Eric Lilley Trio, Follow Up Review

imaginative amalgams of modern and traditional jazz sounds


Eric Lilley Trio, Follow Up Review

by:  Ferell Aubre

eric-lilley-trioEric Lilley is an American pianist, keyboardist, bandleader, and composer born in Corona, California. Lilley graduated from Berklee College of Music in Boston in 1978 and started his career with Atlantic recording artists, The Energetics, followed by joining Herb Reed of the original Platters. Eventually settling in Denver, Colorado, Lilley quickly became an in-demand player on the local jazz, blues, rock, and funk scene. In 1985 Lilley formed the jazz fusion group You Guys, which released Play de Doh on ITI Records and received favorable national airplay leading to festival dates at the Telluride, Breckenridge, and Vail jazz festivals, among others. The nineties’ decade found Lilley touring out of Nashville and doing theatrical work in Branson, Missouri. He was keyboardist and staff arranger for the Shoji Tabuchi Show and served in the same capacity at the Lawrence Welk Show in 1999. In 2005, Lilley formed Twin Goat Music and released Songs Without Words as a solo piano disc. In 2020, Lilley released Joie de Vivre. Now The Eric Lilley Trio is releasing Follow Up, their second release in less than a year. On Follow Up, Lilley presents nine original compositions and is again joined by Mark Diamond on bass and newcomer Dru Heller on drums. Jose Espino guests on percussion for “Bud Bop” and “Leanin,'” turning the trio into a rhythmic quartet.
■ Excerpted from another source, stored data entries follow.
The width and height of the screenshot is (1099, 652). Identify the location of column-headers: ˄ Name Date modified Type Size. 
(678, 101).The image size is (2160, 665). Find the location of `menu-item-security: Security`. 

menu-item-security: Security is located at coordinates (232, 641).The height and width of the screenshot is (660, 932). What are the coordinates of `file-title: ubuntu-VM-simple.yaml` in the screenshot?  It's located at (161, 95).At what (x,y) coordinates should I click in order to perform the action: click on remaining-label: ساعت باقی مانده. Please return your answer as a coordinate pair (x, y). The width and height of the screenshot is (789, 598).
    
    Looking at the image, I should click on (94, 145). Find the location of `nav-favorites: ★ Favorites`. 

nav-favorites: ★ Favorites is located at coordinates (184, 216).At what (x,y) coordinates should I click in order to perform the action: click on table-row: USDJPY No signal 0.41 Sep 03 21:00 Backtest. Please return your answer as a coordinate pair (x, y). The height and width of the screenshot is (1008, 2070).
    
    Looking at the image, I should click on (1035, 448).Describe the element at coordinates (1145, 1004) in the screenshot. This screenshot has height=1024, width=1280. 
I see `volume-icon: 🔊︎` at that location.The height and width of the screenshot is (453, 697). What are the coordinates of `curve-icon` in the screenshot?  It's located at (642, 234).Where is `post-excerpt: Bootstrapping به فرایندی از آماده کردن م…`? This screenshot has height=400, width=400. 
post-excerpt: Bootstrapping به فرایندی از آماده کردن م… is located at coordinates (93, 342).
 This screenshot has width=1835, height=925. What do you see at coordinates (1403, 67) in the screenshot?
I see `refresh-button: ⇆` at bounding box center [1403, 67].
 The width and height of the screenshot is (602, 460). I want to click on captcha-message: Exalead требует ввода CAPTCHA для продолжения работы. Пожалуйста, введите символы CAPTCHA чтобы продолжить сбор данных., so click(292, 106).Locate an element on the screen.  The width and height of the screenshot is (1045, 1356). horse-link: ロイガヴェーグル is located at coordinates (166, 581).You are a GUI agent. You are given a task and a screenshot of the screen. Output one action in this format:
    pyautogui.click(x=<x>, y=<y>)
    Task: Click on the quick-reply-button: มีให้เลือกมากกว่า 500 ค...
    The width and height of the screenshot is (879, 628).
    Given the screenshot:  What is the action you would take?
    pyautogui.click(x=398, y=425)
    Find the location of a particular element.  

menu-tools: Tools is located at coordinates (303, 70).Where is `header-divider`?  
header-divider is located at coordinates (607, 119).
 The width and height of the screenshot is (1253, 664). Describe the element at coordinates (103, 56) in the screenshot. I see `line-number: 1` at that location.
“Bud Bop” opens the album with a jaunting Latin composition presented by the quartet. Lilley’s melody has elements of the great pianist Bud Powell’s style. For the solo, Lilley is keeping a steady chordal pattern as his lines float through the harmony. The second chorus is given more rhythmic activity as Lilley switches to the upper register on the piano. The bridge’s swing feel adds diversity to the flow of the composition. Heller trades with the quartet to build an impressive climax. Lilley’s composition and playing are balanced and well-rooted in the jazz tradition.

“The Hollow Way” is a sophisticated melody that flows over a brisk swing feel. Diamond’s big woody bass sound fills the airwaves during his solo. Lilley and Heller are interactive with their support. Lilley’s soloing is soulfully in the pocket as he explores the rhythm changes with style and ease. His vocabulary is modern with a healthy helping of straight ahead.

Follow Up is nine tracks that show Lilley’s musical gift for composition and performing overtly. The trio and quartet create an atmosphere that ripples and slithers with the authentic sounds of jazz. The sonic palette of Follow Up flows from straight-ahead swingers to cinematic introspective ballads. Although the compositions provide many opportunities for the players to show their improvising smarts, Lilley’s compositions are also very imaginative amalgams of modern and traditional jazz sounds. Follow Up is a stirring collection of shifting rhythms and unexpected melodic exploration, all formed in the rich jazz tradition’s language.